In his paper on the “human interaction engine”, Levinson famously asserted that, in social interaction, people’s responses “are to actions and intentions, not to behaviors” (2006: 45). Indeed human beings attribute intentions/goals to the production of signals and parsing other’s signals means simulating others’ mental worlds, at least to some degree. But how do speakers calibrate their interactional moves in first position so that they are more likely to elicit their preferred response? Which variables do they take into account?
In this lecture I present observational and experimental data on how human and non-human animals (chimpanzees, bonobos, orangutans, dogs) calibrate requests for actions and for objects. I will discuss the role of prospection, entitlement, epistemic asymmetries and accountability in the calibration of adult requests. I will show how children’s request format changes over time, and finally when and how we pursue responses when they are missing. In doing so, I will provide an overview of factors to consider in the design of agents/machines that are supposed to interact with humans.

ENTRIES SUPPLIED

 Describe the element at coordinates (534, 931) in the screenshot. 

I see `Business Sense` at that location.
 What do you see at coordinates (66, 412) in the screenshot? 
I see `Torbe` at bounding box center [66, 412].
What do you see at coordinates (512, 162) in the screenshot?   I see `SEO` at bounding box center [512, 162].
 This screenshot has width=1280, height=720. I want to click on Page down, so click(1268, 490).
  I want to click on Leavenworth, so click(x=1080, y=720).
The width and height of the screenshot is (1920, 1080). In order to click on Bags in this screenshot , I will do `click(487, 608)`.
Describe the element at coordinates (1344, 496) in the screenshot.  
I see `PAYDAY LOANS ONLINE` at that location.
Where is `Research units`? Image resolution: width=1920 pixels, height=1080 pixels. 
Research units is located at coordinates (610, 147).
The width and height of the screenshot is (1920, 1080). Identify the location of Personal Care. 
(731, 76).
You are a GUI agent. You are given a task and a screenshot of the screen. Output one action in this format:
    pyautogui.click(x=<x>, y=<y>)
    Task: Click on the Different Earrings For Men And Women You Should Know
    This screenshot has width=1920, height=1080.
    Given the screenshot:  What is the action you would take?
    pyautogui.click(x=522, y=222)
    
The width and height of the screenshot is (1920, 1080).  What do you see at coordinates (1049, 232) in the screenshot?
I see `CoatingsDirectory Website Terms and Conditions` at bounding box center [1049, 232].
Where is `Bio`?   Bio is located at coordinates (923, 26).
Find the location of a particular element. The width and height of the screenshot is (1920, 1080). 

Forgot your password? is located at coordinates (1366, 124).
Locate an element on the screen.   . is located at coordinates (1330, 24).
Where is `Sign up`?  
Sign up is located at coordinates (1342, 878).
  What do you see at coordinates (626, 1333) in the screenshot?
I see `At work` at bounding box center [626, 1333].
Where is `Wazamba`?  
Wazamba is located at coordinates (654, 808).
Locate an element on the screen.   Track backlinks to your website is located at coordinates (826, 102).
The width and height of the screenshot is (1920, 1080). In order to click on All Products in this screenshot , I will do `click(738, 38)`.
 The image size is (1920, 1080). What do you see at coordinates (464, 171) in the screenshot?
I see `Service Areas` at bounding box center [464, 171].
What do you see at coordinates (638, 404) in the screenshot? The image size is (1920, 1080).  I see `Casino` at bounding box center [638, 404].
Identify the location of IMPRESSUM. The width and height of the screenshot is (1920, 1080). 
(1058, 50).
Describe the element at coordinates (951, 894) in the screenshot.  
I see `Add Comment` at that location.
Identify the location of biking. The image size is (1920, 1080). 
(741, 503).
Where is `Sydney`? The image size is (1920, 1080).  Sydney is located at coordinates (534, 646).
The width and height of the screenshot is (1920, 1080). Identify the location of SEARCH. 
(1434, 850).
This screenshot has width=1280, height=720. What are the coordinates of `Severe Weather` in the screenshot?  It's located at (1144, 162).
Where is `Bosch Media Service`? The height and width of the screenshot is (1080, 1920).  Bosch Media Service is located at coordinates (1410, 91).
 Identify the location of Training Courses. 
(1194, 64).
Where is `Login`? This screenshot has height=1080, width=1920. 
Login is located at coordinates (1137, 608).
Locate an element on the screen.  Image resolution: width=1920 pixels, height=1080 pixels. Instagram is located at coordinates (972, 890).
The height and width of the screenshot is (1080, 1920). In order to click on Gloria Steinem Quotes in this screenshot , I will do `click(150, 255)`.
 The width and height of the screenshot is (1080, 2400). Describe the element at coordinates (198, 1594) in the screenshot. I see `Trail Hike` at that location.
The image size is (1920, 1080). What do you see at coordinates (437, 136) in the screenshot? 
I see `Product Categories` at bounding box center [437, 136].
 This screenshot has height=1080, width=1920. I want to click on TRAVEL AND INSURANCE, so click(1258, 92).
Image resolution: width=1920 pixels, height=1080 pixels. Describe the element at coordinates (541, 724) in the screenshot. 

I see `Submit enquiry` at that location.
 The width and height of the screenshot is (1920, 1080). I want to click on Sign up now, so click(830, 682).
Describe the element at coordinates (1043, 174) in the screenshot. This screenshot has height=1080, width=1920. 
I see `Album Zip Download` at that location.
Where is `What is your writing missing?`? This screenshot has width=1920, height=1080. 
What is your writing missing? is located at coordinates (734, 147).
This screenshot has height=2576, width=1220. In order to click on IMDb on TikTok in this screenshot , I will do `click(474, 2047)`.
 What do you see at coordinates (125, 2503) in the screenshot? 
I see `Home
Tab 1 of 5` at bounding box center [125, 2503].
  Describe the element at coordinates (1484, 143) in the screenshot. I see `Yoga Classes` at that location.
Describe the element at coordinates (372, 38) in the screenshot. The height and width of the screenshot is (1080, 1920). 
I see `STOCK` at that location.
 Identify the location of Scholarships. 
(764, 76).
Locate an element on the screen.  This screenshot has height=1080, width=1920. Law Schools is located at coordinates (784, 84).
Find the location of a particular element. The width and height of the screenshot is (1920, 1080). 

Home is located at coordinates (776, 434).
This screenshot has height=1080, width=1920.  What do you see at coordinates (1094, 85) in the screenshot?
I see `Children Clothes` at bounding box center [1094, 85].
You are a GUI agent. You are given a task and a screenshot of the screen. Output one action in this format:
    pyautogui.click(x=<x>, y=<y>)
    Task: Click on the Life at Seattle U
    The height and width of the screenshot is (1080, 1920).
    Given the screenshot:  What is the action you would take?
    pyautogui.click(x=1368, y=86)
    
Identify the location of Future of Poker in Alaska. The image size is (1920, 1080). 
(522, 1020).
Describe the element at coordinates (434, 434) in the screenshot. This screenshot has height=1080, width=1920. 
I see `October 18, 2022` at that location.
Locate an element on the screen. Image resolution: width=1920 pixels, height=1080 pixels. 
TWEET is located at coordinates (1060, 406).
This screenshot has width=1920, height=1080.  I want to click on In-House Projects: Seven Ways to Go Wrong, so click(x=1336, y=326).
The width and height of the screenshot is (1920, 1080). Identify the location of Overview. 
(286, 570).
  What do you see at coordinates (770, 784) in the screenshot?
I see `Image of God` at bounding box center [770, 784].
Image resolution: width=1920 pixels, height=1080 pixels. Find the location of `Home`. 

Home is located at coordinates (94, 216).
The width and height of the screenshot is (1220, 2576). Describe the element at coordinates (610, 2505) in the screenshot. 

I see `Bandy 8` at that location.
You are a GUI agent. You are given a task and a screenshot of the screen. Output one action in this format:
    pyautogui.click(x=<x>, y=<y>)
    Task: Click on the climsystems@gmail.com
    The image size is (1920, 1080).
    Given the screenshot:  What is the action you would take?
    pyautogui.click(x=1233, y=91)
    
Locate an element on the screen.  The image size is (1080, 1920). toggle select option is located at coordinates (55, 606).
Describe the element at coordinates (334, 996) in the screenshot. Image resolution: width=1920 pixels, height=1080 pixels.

INSTRUCTIONS
a) According to the lecture abstract on how requests are calibrated, which non-human animals were studied?
b) Go on with the lecture abstract on how requests are calibrated, picking up right after its last sentence.

TASK-BY-TASK RESULTS
a) Chimpanzees, bonobos, orangutans, and dogs.

b)
Federico Rossano is an associate professor in the Cognitive Science department at UC San Diego and the director of the Comparative Cognition Laboratory. His work is highly interdisciplinary. He has conducted studies on cooperation and communication in all great apes, baboons and macaques, dogs, cats, goats horses and rats. He has studied the development of joint attention and social norms (in particular property/ownership concerns) in young children from all continents and has published several papers on multimodal communication in adult humans (gaze, gestures, posture) and on how knowledge is negotiated in conversation (epistemics). He has collected the largest video longitudinal dataset of baby apes (4000 hours of videos from 31 animals ) and hundreds of hours of video footage of preschoolers interacting with peers. He conducts both observational and experimental work in several countries. He is the PI of How.TheyCanTalk, the largest citizen science study ever attempted on Animal Communication, collecting longitudinal data on 5000 dogs and 1000 cats (from 47 countries) learning to communicate with humans through a soundboard. He has published in Science Advances, Science Robotics, PNAS, Psychological Science, Cognition, Proceedings of the Royal Society B, Animal Behavior, Animal Cognition, Child Development, Developmental Psychology, Journal of Linguistics, etc.